───── SUPPLIED MATERIAL ─────

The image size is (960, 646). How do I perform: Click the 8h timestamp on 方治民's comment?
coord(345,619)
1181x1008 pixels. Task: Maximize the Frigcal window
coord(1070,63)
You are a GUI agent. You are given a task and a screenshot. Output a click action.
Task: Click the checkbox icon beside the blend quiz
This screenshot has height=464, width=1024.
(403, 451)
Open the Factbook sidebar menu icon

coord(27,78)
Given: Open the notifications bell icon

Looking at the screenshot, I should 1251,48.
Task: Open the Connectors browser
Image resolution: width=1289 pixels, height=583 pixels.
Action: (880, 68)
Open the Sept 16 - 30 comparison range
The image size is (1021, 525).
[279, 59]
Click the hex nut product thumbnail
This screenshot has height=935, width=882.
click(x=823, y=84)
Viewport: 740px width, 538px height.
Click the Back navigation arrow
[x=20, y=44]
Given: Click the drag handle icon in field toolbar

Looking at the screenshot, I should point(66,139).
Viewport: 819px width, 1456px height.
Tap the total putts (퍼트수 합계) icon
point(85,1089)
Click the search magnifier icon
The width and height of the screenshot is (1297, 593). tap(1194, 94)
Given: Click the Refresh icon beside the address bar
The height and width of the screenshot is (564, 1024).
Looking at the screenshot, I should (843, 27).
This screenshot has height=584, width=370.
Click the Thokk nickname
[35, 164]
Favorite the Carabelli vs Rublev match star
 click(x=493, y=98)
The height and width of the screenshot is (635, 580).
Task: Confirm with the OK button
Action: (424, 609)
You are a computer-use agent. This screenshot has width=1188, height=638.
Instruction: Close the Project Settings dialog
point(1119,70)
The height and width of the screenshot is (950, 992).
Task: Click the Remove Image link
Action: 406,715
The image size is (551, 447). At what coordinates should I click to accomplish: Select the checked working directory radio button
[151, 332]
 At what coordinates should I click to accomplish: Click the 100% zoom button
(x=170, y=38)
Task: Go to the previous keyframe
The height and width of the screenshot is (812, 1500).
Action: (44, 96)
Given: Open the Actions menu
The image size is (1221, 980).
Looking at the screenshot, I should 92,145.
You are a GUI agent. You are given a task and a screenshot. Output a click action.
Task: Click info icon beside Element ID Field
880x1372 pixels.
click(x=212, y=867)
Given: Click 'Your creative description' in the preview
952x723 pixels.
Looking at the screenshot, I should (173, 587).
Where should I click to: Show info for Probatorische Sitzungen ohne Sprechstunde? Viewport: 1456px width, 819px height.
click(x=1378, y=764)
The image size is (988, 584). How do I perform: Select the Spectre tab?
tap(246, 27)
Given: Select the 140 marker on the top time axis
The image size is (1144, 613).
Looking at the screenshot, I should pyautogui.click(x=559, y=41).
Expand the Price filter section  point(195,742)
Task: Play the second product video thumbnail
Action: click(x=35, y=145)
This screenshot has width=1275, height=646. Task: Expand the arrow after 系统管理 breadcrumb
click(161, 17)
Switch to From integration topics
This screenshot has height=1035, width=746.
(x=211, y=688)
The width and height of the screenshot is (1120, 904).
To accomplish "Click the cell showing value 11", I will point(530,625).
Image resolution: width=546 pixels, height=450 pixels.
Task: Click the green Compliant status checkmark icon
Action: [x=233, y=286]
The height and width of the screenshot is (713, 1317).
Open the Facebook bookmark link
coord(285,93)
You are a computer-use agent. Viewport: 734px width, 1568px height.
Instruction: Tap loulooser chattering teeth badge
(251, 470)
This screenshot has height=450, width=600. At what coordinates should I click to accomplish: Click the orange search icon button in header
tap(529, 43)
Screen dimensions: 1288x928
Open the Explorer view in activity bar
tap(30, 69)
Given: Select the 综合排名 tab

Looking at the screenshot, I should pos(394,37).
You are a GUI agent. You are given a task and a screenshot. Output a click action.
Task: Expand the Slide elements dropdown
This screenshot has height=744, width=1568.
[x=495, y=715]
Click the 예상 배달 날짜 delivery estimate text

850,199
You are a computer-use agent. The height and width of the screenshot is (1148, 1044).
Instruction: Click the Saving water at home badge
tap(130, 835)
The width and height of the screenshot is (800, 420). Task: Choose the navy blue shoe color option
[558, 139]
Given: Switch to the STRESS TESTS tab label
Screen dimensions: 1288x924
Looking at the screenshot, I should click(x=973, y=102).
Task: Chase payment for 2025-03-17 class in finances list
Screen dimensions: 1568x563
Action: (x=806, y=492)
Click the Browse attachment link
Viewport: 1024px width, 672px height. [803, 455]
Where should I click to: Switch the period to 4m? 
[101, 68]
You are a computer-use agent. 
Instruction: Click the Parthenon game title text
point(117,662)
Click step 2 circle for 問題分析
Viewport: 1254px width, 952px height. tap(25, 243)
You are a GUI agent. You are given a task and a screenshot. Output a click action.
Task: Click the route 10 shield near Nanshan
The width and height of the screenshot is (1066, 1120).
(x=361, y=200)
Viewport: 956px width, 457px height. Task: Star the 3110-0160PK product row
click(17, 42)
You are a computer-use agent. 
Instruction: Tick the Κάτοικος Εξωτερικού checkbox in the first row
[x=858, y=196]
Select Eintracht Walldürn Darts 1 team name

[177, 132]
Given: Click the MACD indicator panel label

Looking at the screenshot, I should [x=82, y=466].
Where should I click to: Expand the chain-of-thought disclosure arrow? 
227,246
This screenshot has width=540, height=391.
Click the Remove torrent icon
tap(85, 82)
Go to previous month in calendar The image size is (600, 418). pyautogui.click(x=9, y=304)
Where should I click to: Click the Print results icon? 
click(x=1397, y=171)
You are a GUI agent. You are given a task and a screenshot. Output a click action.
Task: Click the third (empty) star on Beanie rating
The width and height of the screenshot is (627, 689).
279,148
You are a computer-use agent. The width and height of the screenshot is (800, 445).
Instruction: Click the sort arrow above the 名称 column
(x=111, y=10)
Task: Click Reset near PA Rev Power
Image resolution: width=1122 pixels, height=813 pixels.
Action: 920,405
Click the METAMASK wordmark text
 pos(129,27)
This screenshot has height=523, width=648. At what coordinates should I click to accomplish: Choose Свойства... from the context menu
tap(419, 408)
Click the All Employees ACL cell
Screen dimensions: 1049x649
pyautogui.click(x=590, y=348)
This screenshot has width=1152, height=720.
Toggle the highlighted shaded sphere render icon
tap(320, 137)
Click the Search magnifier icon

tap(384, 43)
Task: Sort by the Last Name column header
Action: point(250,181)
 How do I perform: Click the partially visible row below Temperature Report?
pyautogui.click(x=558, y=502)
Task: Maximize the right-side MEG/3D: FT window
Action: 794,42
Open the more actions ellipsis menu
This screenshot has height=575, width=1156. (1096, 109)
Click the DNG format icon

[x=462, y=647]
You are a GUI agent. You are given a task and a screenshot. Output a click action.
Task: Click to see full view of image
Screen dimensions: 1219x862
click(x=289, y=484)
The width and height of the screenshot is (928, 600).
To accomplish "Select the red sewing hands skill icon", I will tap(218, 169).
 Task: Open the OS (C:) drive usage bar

─────

Which lines of the listing contain the string "previous"? Copy every one of them.

Task: Go to the previous keyframe
Go to previous month in calendar The image size is (600, 418). pyautogui.click(x=9, y=304)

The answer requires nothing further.